It sounds like your Java source file is encoded as UTF-8 so when the cityName
string contains LEóN
it is encoded as
L E ó N
-- -- ----- --
4C 45 C3 93 4E
That is not how Access stores the value. Access does store characters as Unicode, but it does not use UTF-8 encoding. It uses a variation of UTF-16LE encoding where characters with code points U+00FF and below are stored in a single byte, and characters with code points above U+00FF are stored as a Null (0x0) value followed by their UTF-16LE byte pair(s). In this case ó
is U+00D3, which is below U+00FF, so Access stores all four characters of the string as single bytes:
L E ó N
-- -- -- --
4C 45 D3 4E
The net effect is that the encoding of the string in the Access database is the same as it would be for the ISO 8859-1 character set.
This can be confirmed with the following Java code which uses the JDBC-ODBC Bridge.
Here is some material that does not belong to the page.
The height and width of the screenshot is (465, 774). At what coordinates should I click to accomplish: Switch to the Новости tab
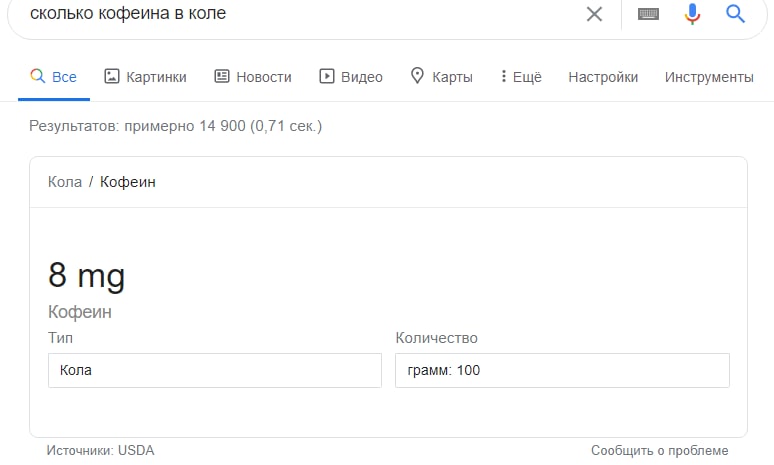pos(253,77)
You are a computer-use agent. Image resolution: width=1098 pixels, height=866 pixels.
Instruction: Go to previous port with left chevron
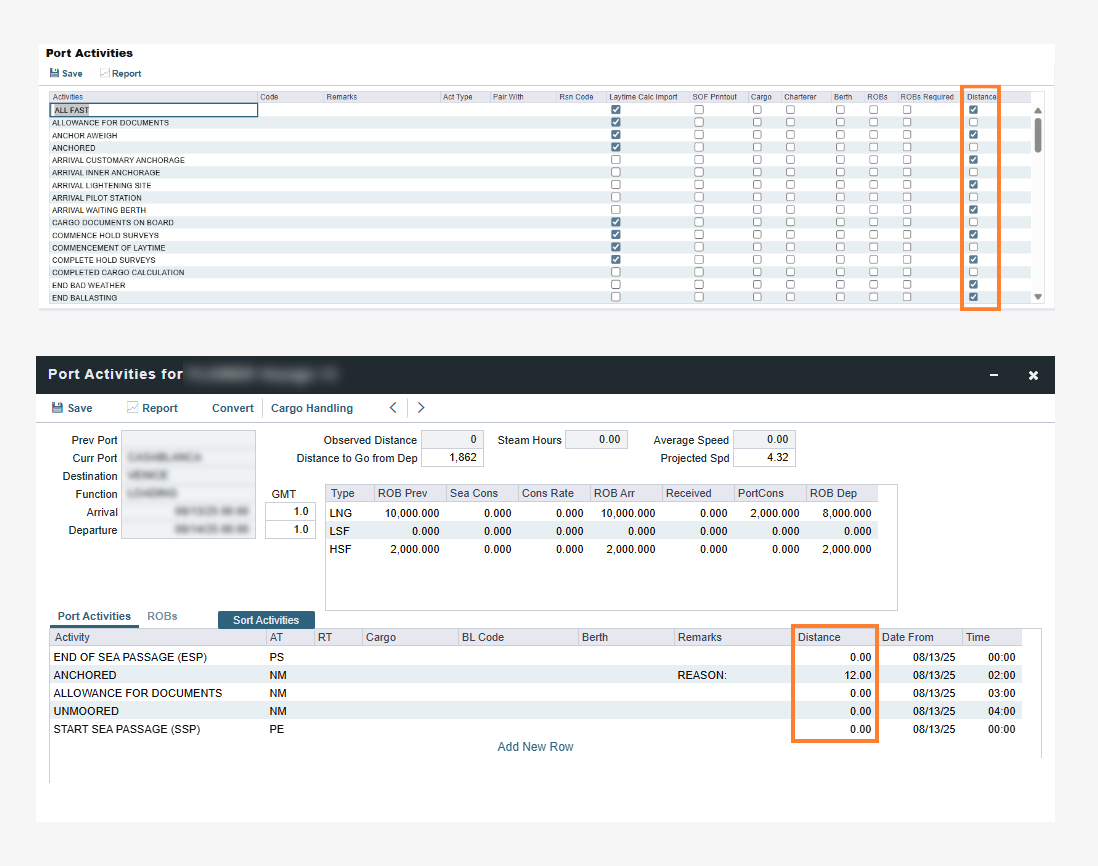point(393,408)
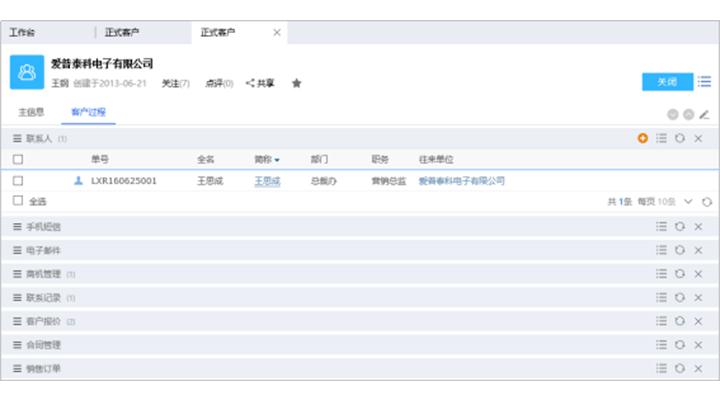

It fails to find the desired record when the Java source file is encoded as UTF-8
, but it works when the Java source file is encoded as cp1252
in Eclipse:
import java.sql.*;
public class accentTestMain {
public static void main(String[] args) {
String connectionString =
"jdbc:odbc:Driver={Microsoft Access Driver (*.mdb, *.accdb)};" +
"DBQ=C:\__tmp\test\accented.accdb;";
try {
Connection con = DriverManager.getConnection(connectionString);
PreparedStatement stmt = con.prepareStatement("SELECT * FROM localities WHERE locName=?");
String cityName = "LEóN";
stmt.setString(1, cityName);
stmt.execute();
ResultSet rs = stmt.getResultSet();
if (rs.next()) {
System.out.println(String.format("Record found, ID=%d", rs.getInt("ID")));
}
else {
System.out.print("Record not found.");
}
} catch (SQLException e) {
e.printStackTrace();
}
}
}
If you can make do with supporting only the accented characters represented in the cp1252
character set then you should be able to simply use cp1252
as the encoding setting for your Java source file(s).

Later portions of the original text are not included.